July 15, 2014 by Paul Goldsmith
Two months before the 2011 Scottish Assembly election, opinion polls put the Labour Party 15% ahead of Alex Salmond’s SNP. The SNP won that election by 15%, managing to gain a majority in the Scottish Assembly despite an election system (AMS) expressly designed to stop any party getting a majority. Thus the mandate for an independence referendum for Scotland was granted.
Salmond, who I feel will be remembered as one of the most effective politicians we have ever had in terms of actually achieving what he believes in, reckons that this is why the opinion polls at the moment, which place the Yes campaign on 40% at the most should be looked at with scepticism. Whilst there is a certain amount of ‘Mandy Rice-Davies’ about this (as in “he would say that, wouldn’t he”), I actually think Salmond is right that we could be in for quite a surprise in September.
Salmond has to remain as positive as possible because of what psephologists call the ‘bandwagon effect’, in which voters, some of whom just want to be on the winning side, might switch their allegiances to whichever side had the most positive momentum. Salmond is aware that at the moment, with the Yes side behind in all the polls, he needs to make sure they don’t lose out to the bandwagon effect. But I also wonder whether Salmond knows something that most of us don’t.

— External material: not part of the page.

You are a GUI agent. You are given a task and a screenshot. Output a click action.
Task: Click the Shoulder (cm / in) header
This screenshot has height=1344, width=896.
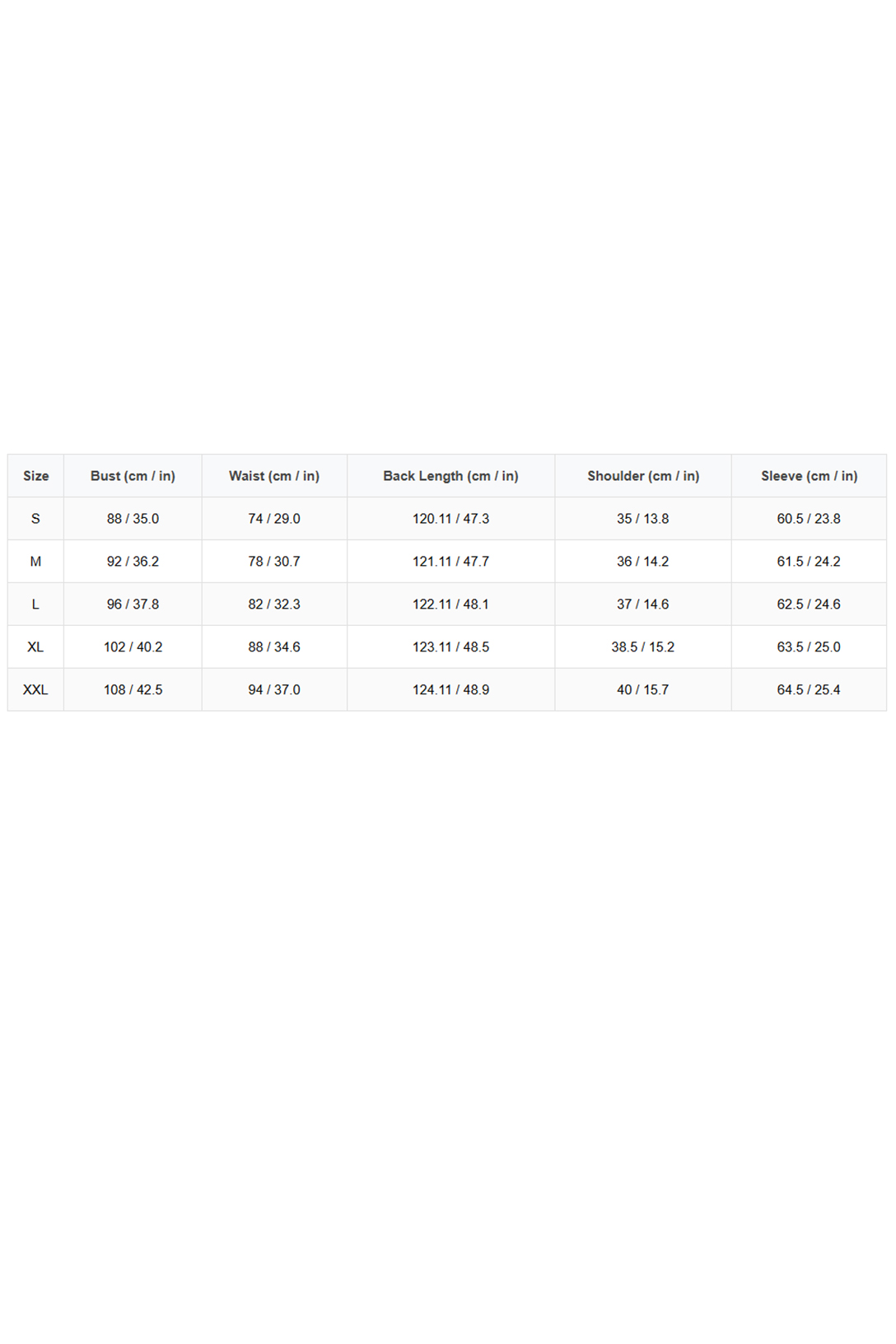coord(643,476)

That something, I would guess, is that there is a mass of previously ‘hidden’ potential voters, mainly in the poorer areas of the country, or the more isolated, or amongst the young, who have not voted before, are not on the lists of people that pollsters are speaking to, and who could make a difference in this referendum. The Yes campaign have been extremely imaginative in their approach and I would think that as part of that they are pounding the streets, registering voters, persuading people to turnout, and if those people aren’t being counted now, they could absolutely count on September the 18th. I have a gut feeling that these ‘hidden voters’ are more likely to vote ‘Yes’. Which is why I don’t think we should trust the opinion polls right now.